Alexander Vakrilov (from the NS team) noticed the call stack was pointing to the old 2.5 style.js file. I knew the 2.5 style.js file couldn't be coming from the freshly built apk and it wasn't in the LiveSync folder; so I actually thought that maybe there must be two different ways this error could appear, one of them would be someone upgrading and having the extra style.js in the node_modules/tns-core-modules, the other would be what Brad was running into.
Then Brad confirmed today that the style.js file was present in his stack trace. That actually confused me quite a bit, because with the data we had above, that didn't make any real sense. We had a fully clean APK without that file in it. How was the device getting it? We had manually deleted the livesync folder and even verified it was empty before we ran the app. But the app would still crash with that call stack. Color me confused...
So I took some time to scan the NativeScript android runtime source code for its livesync stuff. I had seen the code before, but I wanted to make sure nothing major changed in 3.0. I couldn't find anything other than what I expected to see. No "other" LiveSync folders, so I was still confused...
So how is the device getting this file on it???
So I thought for a few minutes; in my best Sherlock Holmes voice; "When you have eliminated all which is impossible, then whatever remains, however improbable, must be the truth"
- Appears to be primarily happening on Real Android devices.
- Clear Data, works if done after the install.
- Doesn't matter how the app is installed.
- LiveSync doesn't appear to be responsible
- The generated APK is 100% correct.
If finally hit me; some sort of external force is causing the issue. I was so focused on NativeScript; I didn't think about the other items on a REAL DEVICE. It hit me like a 2x4... What is one thing that Real devices typically have over emulators??? A Google account is normally setup and syncing... So I told Brad...
- De-install app (again)
- Nuke the LiveSync Folder (just to make sure)
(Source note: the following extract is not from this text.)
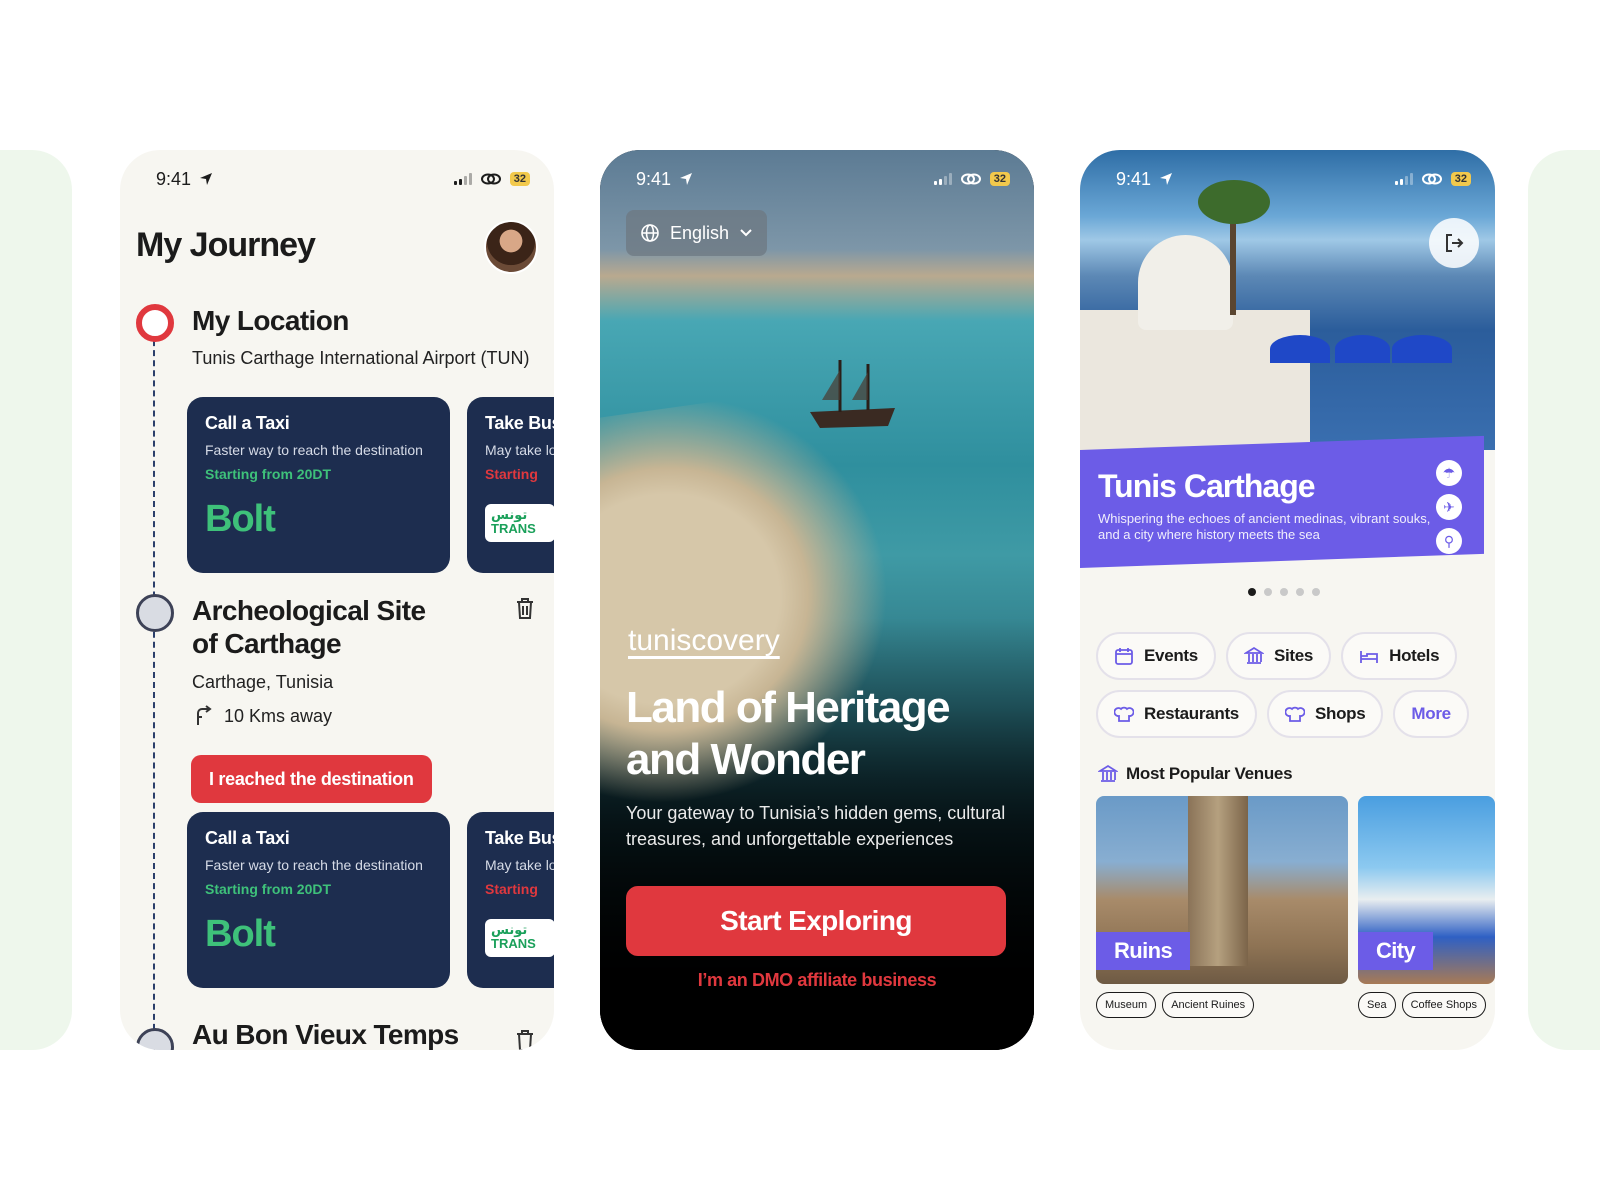 The image size is (1600, 1200). What do you see at coordinates (746, 233) in the screenshot?
I see `chevron-down-icon` at bounding box center [746, 233].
- Turn on Airplane Mode (What a trouper he is, didn't even ask me why!)
- do a TNS run
App worked! I'm like AWESOME, Brad is like WTF! I don't blame him, I didn't tell him what the test was for, and so he had no idea what I was testing for. And the poor guy has been not only doing my tests, but he had also put in a lot of time himself testing things... He just had the surprising fact that it actually worked on his phone when in Airplane mode. Me, I'm like I know what it is...
Android 6.0 Introduced a cool features called Auto-Backup; this nice feature backs up your data and files from your app. Well unfortunately for us NativeScript users; NativeScript stores its .JS files in the /files/app folder. Guess what one of the folders that is AUTO BACKED UP? /files folder...
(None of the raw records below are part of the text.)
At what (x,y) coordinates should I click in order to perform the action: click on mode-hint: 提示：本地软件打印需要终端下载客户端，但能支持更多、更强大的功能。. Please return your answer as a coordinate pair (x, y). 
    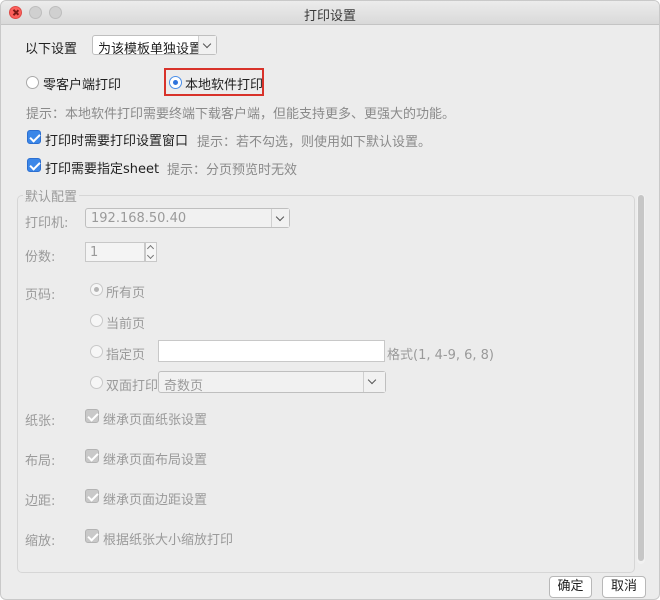
    Looking at the image, I should click on (241, 114).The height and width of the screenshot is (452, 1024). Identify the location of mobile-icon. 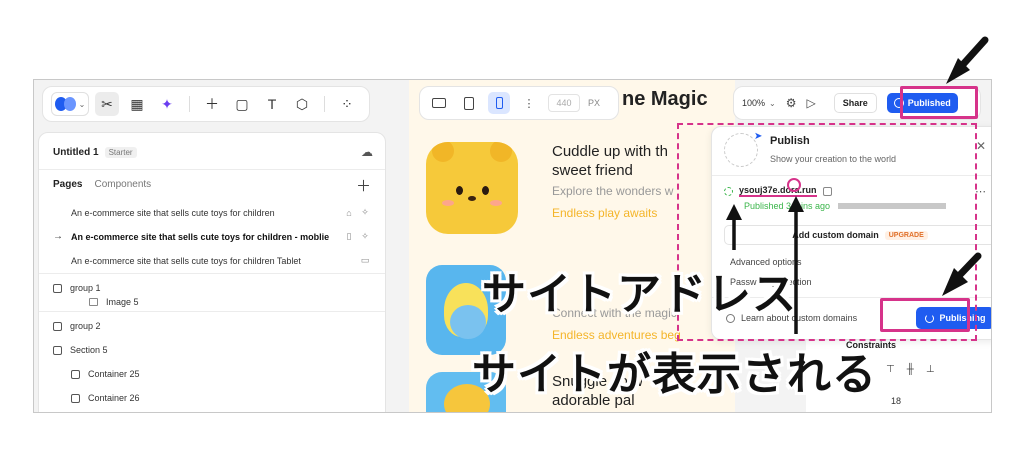
(499, 103).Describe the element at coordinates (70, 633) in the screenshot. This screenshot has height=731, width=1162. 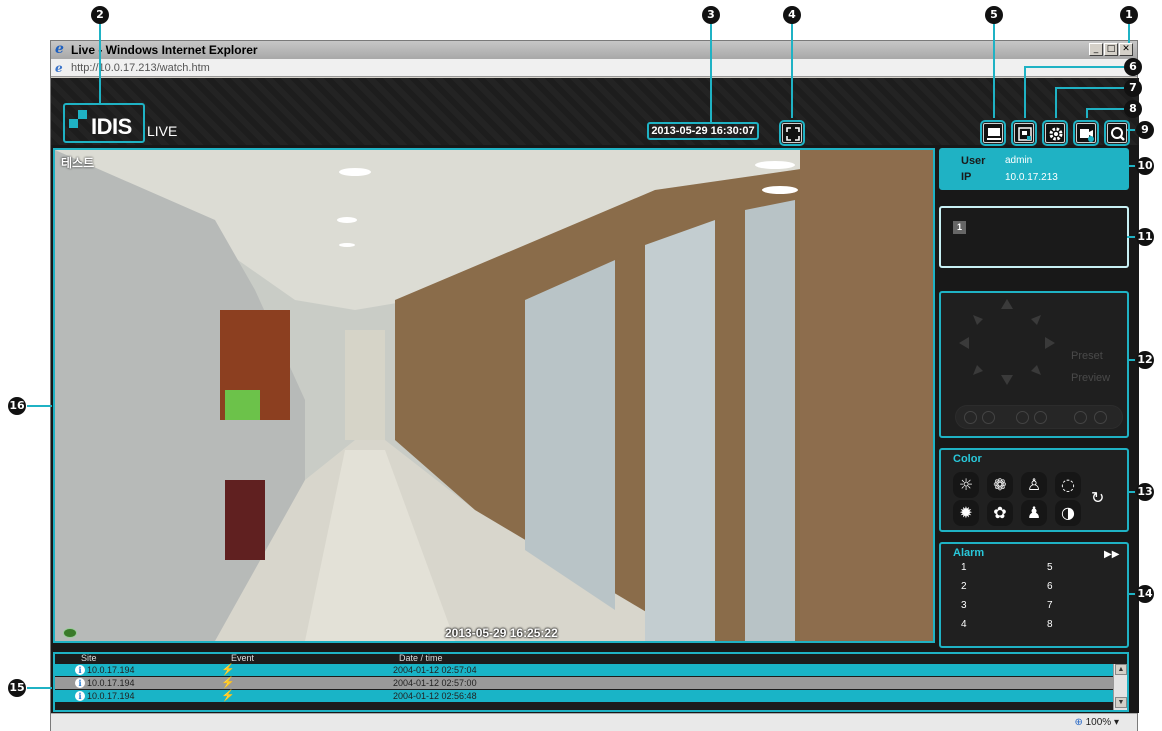
I see `camera-status-icon` at that location.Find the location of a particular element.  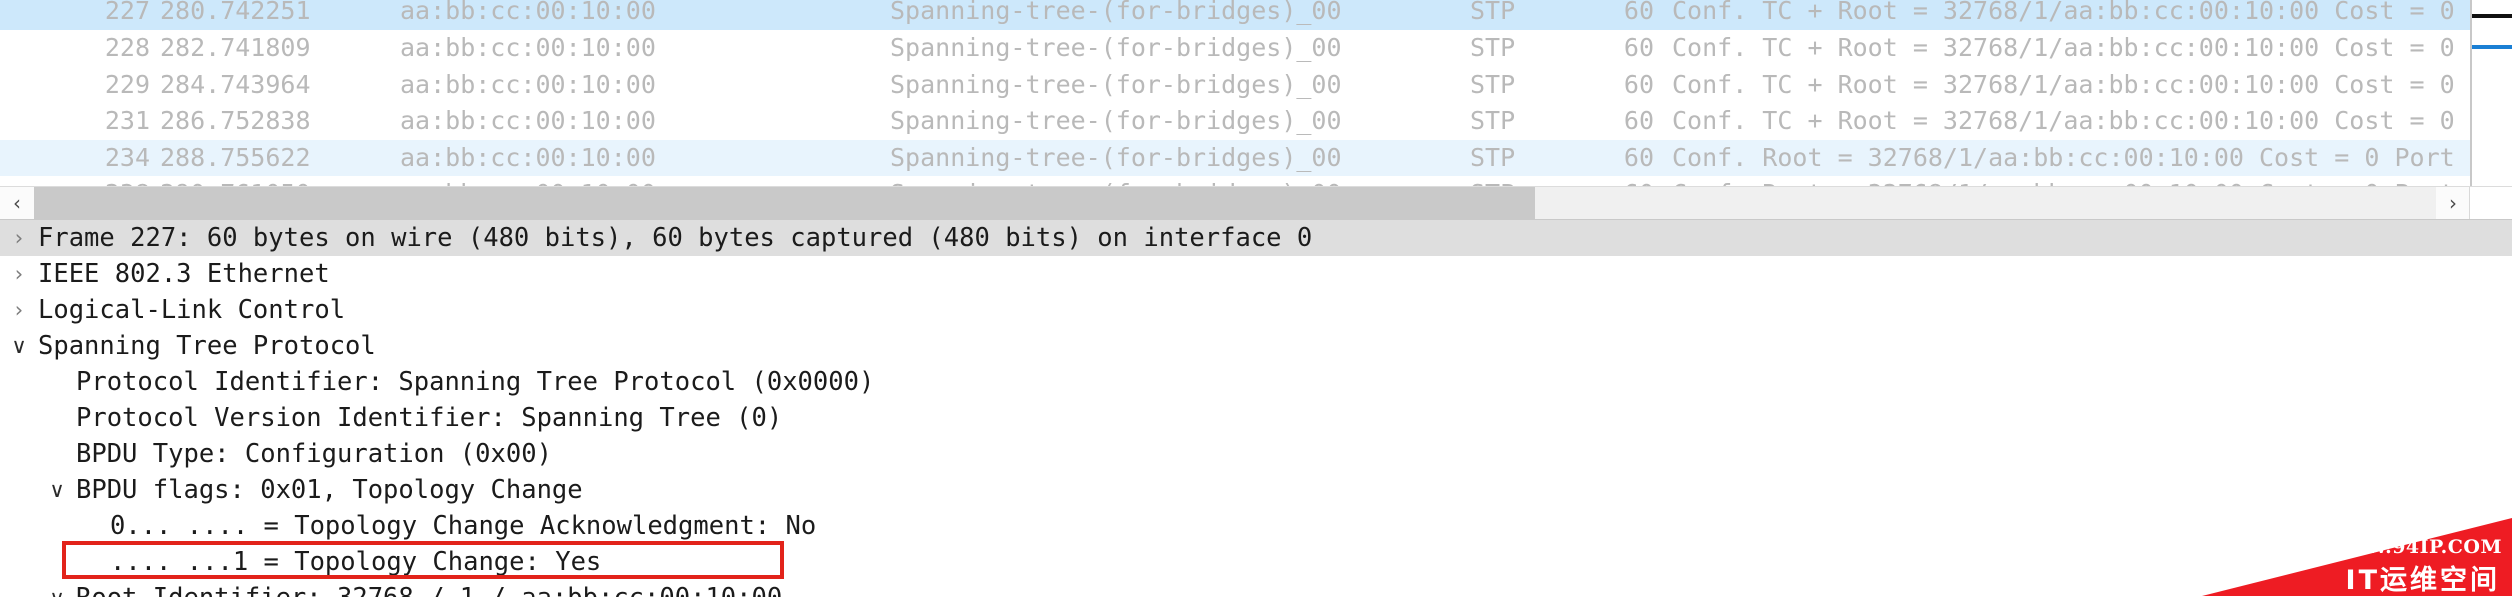

scroll-right-arrow-icon: › is located at coordinates (2453, 203).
What is happening is there is a cool setting with your device, that will Automatically restore application settings when you re-install a application.
When you install app; it detects the name is the same, it restores the
/files/ folder (adding any MISSING files) which then puts the old 2.5 styles.js file into the folder. And then NativeScript attempts to load this file, and crashes...
- Open your app/App_Resources/Android/AndroidManifest.xml file change or set/add the key
allowBackupin your <Application> tag to "false" and the
tools:replace. So it should look like:
<application android:name="com.tns.NativeScriptApplication" android:icon="@drawable/icon" android:label="@string/app_name" android:theme="@style/AppTheme" android:allowBackup="false" tools:replace="android:allowBackup" >
Then in the Manifest section you need to add the
<manifest xmlns:android="http://schemas.android.com/apk/res/android" xmlns:tools="http://schemas.android.com/tools" package="__PACKAGE__" android:versionCode="1" android:versionName="1.0">
By disabled the backup; you also disable the auto-restore of just this app's setting and files... (Thanks Brad for confirming this works!)